Washington, DC (LifeNews.com) — The reaction from pro-life advocates against the recess appointment of rationing advocate Donald Berwick to head up Medicare and Medicaid has been strong. They are very concerned Berwick, named to the post by Obama today after no hearings in the Senate, will promote rationing.

"Donald Berwick is a one-man death panel," said David N. O’Steen, director of National Right to Life.

"While Americans may not remember the agency he heads, he will quickly become known as Obama’s rationing czar," he told LifeNews.com

Burke Balch, an attorney who is the director of medical ethics for the National Right to Life Committee, also chimed in on the appointment.

“The Obama recess appointment of rationing advocate Donald Berwick to head the key government agency that will apply the new health care law is disastrous news for the vulnerable, especially the elderly and the sickest of American patients,” he said.

He said Obama’s recess appointment is "an attempt to avoid examination, through the pending confirmation process, of Berwick’s well-documented support for rationing health care."

Confirmation of Berwick would have faced strong opposition from pro-life Republican senators appalled by his open advocacy of government-imposed rationing of medical treatment, the organization said.

FRC Action Senior Vice President Tom McClusky also said his group is opposed to Obama’s appointment.

"Berwick is another example of President Obama’s extreme liberal agenda, and only the latest in President Obama’s numerous missteps related to health care in America," he said. "Berwick has stated himself that England’s socialized medical services are better than those in the United States."

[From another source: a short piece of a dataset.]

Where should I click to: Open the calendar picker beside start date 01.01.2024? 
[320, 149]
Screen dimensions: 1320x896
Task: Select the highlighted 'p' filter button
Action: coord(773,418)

"Americans should keep their eyes open to guard their health from Donald Berwick’s extreme view of medicine. He will only bring America’s high standards for health care services down, and hurt Americans through rationing and lower standards of medical treatment," McClusky added.

In a June 2009 interview with the journal Biotechnology Healthcare, Berwick said, “The decision is not whether or not we will ration care – the decision is whether we will ration with our eyes open.”
In an article in the May/June 2008 issue of Health Affairs, he called for “rational collective action overriding some individual self-interest” so as to “reduce per capita costs.” Lamenting that “[t]oday’s individual health care processes are designed to respond to the acute needs of individual patients,” Berwick wrote that instead government should “approach new technologies and capital investments with skepticism and require that a strong burden of proof of value lie with the proponent.”

Berwick’s advocacy of the decimation of American health care is long-standing. In a 1994 Journal of the American Medical Association article, he wrote, “Most metropolitan areas in the United States should reduce the number of centers engaging in cardiac surgery, high-risk obstetrics, neonatal intensive care, organ transplantation, tertiary cancer care, high-level trauma care, and high-technology imaging.”

Berwick is also an enthusiastic supporter of Britain’s National Institute for Clinical Excellence (NICE), the agency charged with determining which medical advances will – and which will not – be made available to the British public.

Berwick claims NICE has “developed very good and very disciplined . . . models for the evaluation of medical treatment from which we ought to learn.” England’s five-year cancer survival rate for men is only 45%, compared with 66% in the U.S. That for women is 53%, compared to 63% in the U.S.

The difference can in large measure be attributed to the refusal of NICE to authorized British use of pioneering cancer drugs routinely available in the United States. That is to say – currently routinely available in the United States – an availability Berwick will soon be using the power of government to curtail.

"President Obama’s appointment of this open advocate of rationing to implement his health care law underlines the need for repeal before untold numbers of vulnerable Americans suffer death from denial of life-saving treatment," O’Steen added. "The Obama health care rationing law much be repealed and voters need to remember its deadly provisions in November."